Integrating technology into the healthcare system is no longer unconventional. From helping clinicians keep track of data to assisting patients as they track their own health, technology’s benefits are numerous.

But does technology make a difference in every situation? How about when it comes to outcomes after a heart attack?

A new study in JAMA Internal Medicine found the answer is … no.

The analysis concluded that when compared to usual care, using wireless technology, financial incentives and social support didn’t improve patient outcomes after a heart attack.

As part of the study, researchers from the University of Pennsylvania recruited 1,509 participants, all of whom had experienced a heart attack. They were each hospital inpatients for between one and 180 days but were eventually discharged. Additionally, they were all prescribed at least two of the following drugs: statin, aspirin, beta blocker and antiplatelet agent.

The patients’ average age was 61, and they were all insured with five U.S. insurers or with Medicare fee-for-service at the University of Pennsylvania Health System.

In an effort to observe medication adherence, researchers randomly split the patients into two groups. The first group included 506 patients, all of whom were given usual care. The other 1,003 patients utilized electronic pill bottles, lottery incentives and social support as part of their medication adherence protocol.

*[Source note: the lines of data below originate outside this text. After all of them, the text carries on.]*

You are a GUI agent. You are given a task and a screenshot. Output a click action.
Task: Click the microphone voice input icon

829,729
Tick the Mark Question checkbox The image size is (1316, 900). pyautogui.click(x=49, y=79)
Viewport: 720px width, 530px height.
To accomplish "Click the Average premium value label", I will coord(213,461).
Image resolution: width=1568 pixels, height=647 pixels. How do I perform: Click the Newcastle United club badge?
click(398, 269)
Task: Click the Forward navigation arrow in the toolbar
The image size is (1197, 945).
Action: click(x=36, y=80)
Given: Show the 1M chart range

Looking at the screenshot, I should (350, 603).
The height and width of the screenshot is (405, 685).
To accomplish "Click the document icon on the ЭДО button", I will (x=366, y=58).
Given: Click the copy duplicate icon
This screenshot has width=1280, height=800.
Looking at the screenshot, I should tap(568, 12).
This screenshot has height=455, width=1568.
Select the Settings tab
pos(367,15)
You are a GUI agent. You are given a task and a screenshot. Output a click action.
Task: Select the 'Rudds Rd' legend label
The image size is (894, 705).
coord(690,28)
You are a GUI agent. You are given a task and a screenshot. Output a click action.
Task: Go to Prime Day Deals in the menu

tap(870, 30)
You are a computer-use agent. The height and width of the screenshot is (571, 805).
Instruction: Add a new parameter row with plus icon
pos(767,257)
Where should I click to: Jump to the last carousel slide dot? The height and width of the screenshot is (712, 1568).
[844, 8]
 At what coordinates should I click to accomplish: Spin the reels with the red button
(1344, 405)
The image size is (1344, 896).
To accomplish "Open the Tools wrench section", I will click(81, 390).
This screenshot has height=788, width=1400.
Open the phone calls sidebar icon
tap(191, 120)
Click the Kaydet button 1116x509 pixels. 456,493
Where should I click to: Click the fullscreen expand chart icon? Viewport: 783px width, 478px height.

The results? Over a 12 month time period, technology, financial incentives and social support didn’t make much of a difference in improving outcomes.

“Mean medication adherence did not differ between control and intervention,” the study claims. “Mean medical costs in 12 months following enrollment did not differ between control and intervention.”

This news doesn’t bode well for those who had high hopes of technology helping patients take their proper medications.

“What we found was a little bit surprising and a little bit disappointing,” Dr. Kevin Volpp, director of the University of Pennsylvania’s Center for Health Incentives and Behavioral Economics and one of the study’s authors, said during a post-study podcast.

Dr. David Asch, executive director of the Penn Medicine Center for Health Care Innovation, agreed. “It was a surprise,” he said in the podcast. “We went into this study thinking that it would be effective and it wasn’t.”

Still, the results don’t mean there’s no hope. Asch said the results don’t make him discouraged. “I’m not willing to give up on this and say that it didn’t work, although we did not find evidence that it did work,” he said.

Instead, he pointed to how the study results can help inform the design of other studies and interventions going forward.